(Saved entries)
# # #
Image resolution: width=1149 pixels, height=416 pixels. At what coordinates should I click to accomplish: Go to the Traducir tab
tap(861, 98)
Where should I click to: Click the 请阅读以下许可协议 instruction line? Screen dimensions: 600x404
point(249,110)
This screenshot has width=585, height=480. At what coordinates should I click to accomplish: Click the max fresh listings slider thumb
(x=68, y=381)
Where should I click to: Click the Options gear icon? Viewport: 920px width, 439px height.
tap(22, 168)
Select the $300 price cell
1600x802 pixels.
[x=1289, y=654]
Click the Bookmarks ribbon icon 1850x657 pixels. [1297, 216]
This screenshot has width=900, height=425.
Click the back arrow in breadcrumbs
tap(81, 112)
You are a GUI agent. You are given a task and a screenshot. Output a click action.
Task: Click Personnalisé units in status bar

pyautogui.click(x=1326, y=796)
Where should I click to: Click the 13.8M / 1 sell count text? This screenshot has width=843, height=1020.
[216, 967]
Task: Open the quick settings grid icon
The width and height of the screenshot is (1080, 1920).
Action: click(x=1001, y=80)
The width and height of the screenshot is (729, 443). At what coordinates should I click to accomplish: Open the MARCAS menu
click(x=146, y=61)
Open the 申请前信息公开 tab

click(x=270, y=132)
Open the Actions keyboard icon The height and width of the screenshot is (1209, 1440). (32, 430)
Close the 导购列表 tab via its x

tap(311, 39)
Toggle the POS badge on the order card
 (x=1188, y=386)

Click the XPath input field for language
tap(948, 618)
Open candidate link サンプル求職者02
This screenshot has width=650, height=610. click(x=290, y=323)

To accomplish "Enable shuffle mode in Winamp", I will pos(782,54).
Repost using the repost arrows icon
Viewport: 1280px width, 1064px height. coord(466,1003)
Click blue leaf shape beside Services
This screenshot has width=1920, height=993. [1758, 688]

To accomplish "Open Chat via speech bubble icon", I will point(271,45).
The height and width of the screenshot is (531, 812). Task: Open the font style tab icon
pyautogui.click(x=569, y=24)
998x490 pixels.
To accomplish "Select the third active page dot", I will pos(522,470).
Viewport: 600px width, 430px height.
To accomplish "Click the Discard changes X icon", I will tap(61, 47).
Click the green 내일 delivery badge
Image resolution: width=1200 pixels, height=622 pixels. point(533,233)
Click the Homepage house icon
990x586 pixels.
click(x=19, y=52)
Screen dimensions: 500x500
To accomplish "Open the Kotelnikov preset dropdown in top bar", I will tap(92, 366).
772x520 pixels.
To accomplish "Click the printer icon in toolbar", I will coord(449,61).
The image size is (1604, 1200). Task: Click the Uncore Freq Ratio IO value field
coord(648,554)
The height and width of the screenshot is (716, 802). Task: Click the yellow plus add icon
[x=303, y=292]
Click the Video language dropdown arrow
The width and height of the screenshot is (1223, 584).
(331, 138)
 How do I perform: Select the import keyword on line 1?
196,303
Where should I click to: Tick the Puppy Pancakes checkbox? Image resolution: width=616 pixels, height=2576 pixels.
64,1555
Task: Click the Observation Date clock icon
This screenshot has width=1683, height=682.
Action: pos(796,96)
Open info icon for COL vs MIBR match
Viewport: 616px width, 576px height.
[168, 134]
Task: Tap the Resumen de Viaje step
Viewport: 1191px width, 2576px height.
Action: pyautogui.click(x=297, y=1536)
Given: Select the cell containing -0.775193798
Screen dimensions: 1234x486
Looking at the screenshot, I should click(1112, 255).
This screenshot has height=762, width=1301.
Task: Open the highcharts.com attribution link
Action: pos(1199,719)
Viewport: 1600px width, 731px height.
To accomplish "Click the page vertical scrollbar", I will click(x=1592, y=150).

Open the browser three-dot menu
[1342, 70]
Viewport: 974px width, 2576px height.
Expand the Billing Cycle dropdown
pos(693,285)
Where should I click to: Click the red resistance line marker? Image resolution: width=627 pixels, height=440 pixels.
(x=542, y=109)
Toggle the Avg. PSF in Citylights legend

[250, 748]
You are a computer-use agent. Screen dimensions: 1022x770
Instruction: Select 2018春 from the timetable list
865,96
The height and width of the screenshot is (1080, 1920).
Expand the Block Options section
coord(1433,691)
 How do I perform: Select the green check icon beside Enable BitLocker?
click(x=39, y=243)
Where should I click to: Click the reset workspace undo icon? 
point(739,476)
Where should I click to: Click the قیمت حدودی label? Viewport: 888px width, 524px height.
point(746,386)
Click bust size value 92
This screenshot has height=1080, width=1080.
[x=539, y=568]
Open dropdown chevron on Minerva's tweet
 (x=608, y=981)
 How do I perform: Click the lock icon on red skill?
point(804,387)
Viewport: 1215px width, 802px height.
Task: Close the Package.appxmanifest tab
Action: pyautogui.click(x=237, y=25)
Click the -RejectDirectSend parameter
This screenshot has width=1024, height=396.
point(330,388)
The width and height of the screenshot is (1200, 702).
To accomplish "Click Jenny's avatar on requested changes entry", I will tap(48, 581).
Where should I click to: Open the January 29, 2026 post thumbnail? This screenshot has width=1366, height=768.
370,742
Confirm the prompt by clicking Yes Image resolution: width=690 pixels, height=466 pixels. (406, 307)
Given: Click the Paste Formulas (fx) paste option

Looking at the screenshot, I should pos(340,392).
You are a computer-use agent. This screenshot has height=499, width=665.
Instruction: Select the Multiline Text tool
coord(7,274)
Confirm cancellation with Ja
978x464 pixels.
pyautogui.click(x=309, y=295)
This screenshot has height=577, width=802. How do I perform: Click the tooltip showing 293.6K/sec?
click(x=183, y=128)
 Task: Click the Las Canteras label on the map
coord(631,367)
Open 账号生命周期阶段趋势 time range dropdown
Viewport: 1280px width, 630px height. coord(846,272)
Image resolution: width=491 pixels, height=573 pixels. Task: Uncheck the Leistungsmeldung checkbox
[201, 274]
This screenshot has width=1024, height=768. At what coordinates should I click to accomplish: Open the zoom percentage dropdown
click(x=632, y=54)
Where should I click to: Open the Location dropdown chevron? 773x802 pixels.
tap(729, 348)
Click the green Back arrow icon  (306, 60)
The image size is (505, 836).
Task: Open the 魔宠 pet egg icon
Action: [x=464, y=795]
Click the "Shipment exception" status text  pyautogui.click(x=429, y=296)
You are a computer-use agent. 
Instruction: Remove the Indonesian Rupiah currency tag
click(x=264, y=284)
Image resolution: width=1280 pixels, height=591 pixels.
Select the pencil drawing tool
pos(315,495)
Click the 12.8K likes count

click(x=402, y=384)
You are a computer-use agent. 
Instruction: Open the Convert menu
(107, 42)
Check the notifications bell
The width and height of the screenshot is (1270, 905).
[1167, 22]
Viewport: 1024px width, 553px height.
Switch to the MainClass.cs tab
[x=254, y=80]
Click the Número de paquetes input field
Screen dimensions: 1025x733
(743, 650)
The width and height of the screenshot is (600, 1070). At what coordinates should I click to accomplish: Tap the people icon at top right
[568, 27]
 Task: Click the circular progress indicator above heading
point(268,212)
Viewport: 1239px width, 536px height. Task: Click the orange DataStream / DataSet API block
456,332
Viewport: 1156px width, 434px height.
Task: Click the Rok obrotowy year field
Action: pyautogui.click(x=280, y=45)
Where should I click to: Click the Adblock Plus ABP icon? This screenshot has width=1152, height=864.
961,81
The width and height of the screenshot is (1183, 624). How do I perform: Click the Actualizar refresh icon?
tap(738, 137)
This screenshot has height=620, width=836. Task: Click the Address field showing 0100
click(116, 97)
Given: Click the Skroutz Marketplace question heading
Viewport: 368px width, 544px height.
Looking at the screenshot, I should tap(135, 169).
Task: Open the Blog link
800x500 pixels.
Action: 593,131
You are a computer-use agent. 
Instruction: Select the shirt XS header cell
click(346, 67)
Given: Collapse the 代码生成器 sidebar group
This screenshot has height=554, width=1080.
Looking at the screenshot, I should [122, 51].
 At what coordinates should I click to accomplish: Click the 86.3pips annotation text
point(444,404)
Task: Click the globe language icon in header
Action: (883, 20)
# # #
:: Problem to solve ::
Find every line in the records that has the word "changes". Copy those lines.

:: Task response ::
To accomplish "Click the Discard changes X icon", I will tap(61, 47).
To accomplish "Click Jenny's avatar on requested changes entry", I will tap(48, 581).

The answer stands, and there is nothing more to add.